Many of the original brands and models of Chinese gensets mentioned in the introduction and early pages of the thread have since disappeared. New EPA and CARB emissions requirements, company bonds assuring the emissions warranty will be honored even if the company goes out of business, and fierce competition in the industry have changed the playing field. Champion Power Equipment has become the apparent "trophy team" providing an ever expanding retail outlet, an ample parts supply, a strong warranty and excellent customer service. CPE has continued to improve their product and now offers a new model (#46538) with exclusive convenience, safety and performance features aimed at the RV market. Big names like Cummins/Onan, Honda and Generac all now have Chinese built open frame synchronous gensets available. Ironically, the prices often found on these gensets has not significantly changed during the past eight years - even with the devaluation of the American Dollar and new EPA/CARB requirements.
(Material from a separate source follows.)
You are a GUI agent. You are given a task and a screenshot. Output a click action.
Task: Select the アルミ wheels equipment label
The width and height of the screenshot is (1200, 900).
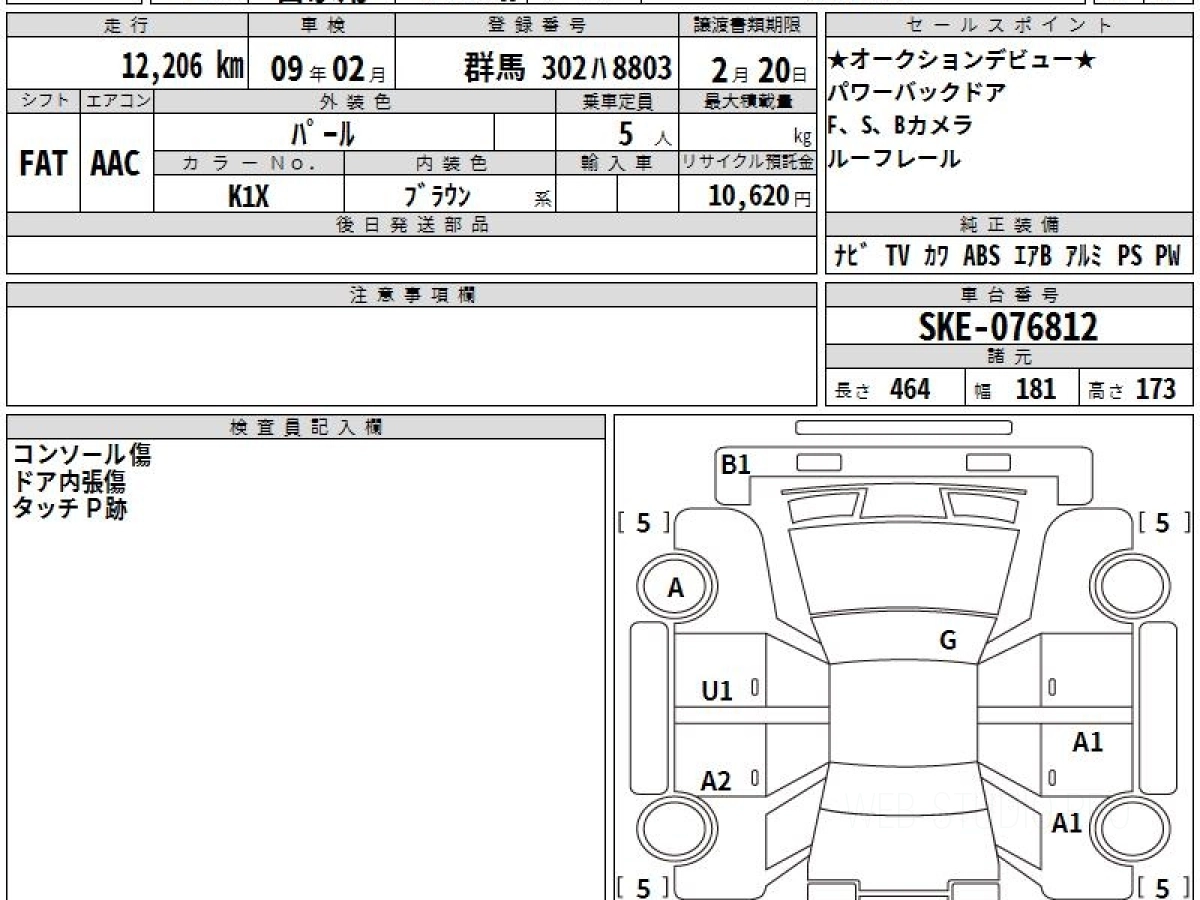tap(1082, 256)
I also encourage you to use the search function and even the advanced search options to find information. Key works such as "rewiring", "PowerPro", "Champion", "Onan Homesite", "Duropower", "ETQ", "Jiung Dong or JD", "Tractor Supply", "Costco", "Lowe's" and "Home Depot" are all examples of keywords that will give you specific information on different models being sold by retailers today.
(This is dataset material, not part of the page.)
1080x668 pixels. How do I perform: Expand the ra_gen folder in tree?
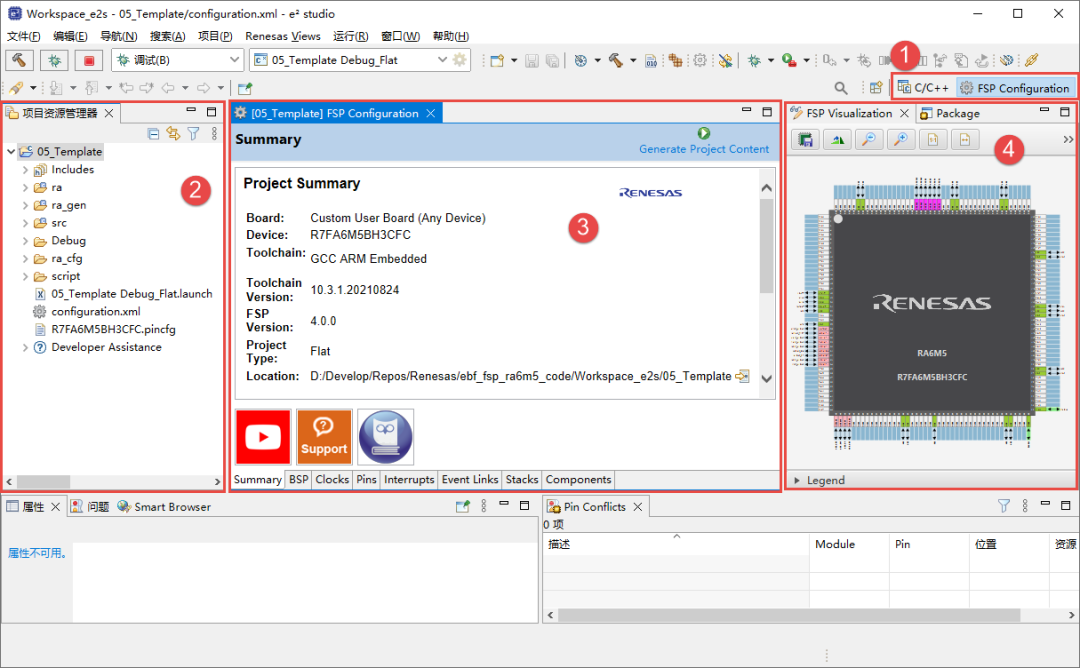[25, 205]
Or, you can fill your glass with your favorite beverage (keep more close by - maybe some munchies as well :D, sit back at your computer, tell your wife (or significant other) that you will see her in the morning and spend the next 10 or so hours reading through the postings.

No one on the forum gets mad if you ask a question that is a repeat. Please do not hesitate to post to the forum. All questions are considered important and those active on the forum will do their best to respond with a valid answer.

Also note we are not out to knock the Honda, Yamaha, Kipor or other brands of high end digital gensets. We recognize the quality of these products and their suitability for quite, efficient RV use. But, there is a flood of reliable, inexpensive and comparatively lower cost gensets coming out of China that are excellent alternative choices for the RVer wanting power to run an air conditioner, microwave, etc. without excessive noise or breaking the budget.

Oh, one last thing. The folks on this forum are true gentlemen. We do not flame one another or the product discussed - period. Ugly contributors usually have their comments and remarks ignored by our masses. It is not a forum to start arguments to obtain a clear win. We do disagree on many issues, but we have all agreed to do that in a respectable manner.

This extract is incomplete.